I was recently contacted by a young woman who had inherited a vintage piece of tatting made by her great-great-grandmother (isn't that exciting?).  She was after some advice on how to reproduce it.  It was a pleasure to be able to help her out.

This is one of the images she sent me.  

Luckily it is not a very complex design so it was definitely achievable to make this again.  They are one shuttle medallions with bare threads joined together.

These were my first samples.
I could see the number of stitches for the rings
but it was getting the right length for the picots and bare threads which was a little trickier
so that the medallions lay flat nicely.

If you were wanting to tat these medallions, they start with a centre ring of 12 stitches separated by a picot (or rather 11 picots and the last one is a mock picot to climb to the second round without cutting and tying) and the second round is small rings of 3+3, bare thread approx ¼in long and a larger ring of 5-5-5-5.

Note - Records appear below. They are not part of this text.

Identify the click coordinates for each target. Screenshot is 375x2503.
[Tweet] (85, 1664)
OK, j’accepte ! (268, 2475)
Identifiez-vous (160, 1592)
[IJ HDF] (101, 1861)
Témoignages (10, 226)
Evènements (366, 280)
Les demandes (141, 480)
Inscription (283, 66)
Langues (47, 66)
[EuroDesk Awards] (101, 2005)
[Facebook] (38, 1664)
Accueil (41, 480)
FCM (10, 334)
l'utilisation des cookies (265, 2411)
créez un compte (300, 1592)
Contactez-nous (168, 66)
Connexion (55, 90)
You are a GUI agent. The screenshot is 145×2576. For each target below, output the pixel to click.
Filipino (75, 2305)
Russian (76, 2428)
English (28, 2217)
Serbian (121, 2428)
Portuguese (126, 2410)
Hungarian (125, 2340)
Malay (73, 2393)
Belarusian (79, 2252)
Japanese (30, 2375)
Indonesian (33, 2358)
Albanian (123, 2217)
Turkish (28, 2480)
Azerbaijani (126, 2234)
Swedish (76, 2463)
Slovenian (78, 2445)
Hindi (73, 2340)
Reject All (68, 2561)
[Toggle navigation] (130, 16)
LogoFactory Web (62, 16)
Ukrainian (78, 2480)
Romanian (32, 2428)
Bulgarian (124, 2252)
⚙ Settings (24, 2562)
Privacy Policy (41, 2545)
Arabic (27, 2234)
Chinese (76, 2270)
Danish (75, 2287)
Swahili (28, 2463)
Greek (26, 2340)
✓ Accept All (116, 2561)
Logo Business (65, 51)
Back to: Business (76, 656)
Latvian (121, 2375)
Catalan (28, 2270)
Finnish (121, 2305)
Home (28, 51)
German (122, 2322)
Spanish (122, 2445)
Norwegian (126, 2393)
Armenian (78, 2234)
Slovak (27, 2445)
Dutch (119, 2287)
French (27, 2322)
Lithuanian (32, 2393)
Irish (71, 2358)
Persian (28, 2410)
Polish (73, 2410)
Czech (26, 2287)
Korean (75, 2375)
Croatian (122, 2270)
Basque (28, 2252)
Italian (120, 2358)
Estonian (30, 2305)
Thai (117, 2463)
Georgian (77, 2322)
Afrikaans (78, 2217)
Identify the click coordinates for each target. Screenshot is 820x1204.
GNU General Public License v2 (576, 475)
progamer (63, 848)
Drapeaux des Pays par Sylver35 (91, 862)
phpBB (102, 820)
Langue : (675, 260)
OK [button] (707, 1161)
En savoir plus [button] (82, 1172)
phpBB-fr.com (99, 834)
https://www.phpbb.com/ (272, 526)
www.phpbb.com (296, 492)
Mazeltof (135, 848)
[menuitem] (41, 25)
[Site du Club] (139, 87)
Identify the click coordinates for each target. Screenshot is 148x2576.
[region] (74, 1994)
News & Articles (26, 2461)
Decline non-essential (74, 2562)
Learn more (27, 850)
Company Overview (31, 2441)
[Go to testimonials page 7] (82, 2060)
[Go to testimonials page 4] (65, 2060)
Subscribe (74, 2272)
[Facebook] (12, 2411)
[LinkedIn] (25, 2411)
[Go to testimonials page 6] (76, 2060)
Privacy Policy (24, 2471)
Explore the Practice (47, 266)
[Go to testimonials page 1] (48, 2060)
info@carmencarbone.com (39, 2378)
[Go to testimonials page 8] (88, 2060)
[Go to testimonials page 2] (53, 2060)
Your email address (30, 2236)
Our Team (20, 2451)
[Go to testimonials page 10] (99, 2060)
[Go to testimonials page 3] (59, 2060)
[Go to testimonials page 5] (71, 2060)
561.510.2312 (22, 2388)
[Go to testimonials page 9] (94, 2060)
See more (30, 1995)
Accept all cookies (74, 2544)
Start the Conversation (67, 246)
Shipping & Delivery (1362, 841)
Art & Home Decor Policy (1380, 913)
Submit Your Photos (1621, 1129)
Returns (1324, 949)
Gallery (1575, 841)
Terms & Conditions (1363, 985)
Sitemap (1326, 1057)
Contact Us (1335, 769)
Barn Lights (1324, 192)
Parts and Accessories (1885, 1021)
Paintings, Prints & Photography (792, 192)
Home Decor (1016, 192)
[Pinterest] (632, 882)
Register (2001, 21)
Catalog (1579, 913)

I was keen to find a way to tat the whole thing without cutting and tying and hiding threads ends along the way too!  I was excited to find a new way to hide one end in the second half of the small ring... but then realised I needed that bit of thread to join back to the last large ring at the end.  So for now, it's still best to hide both ends in the last ring.

Here are four of them joined together.
On the original sample, more decorative picots are added to
the medallions that have free edges (the ones that are not joined on all sides).

Apparently the original piece dates back to the 1800s!
I think that's pretty neat.

I hope the person can now enjoy making a new piece to match her great-great-grandmother's.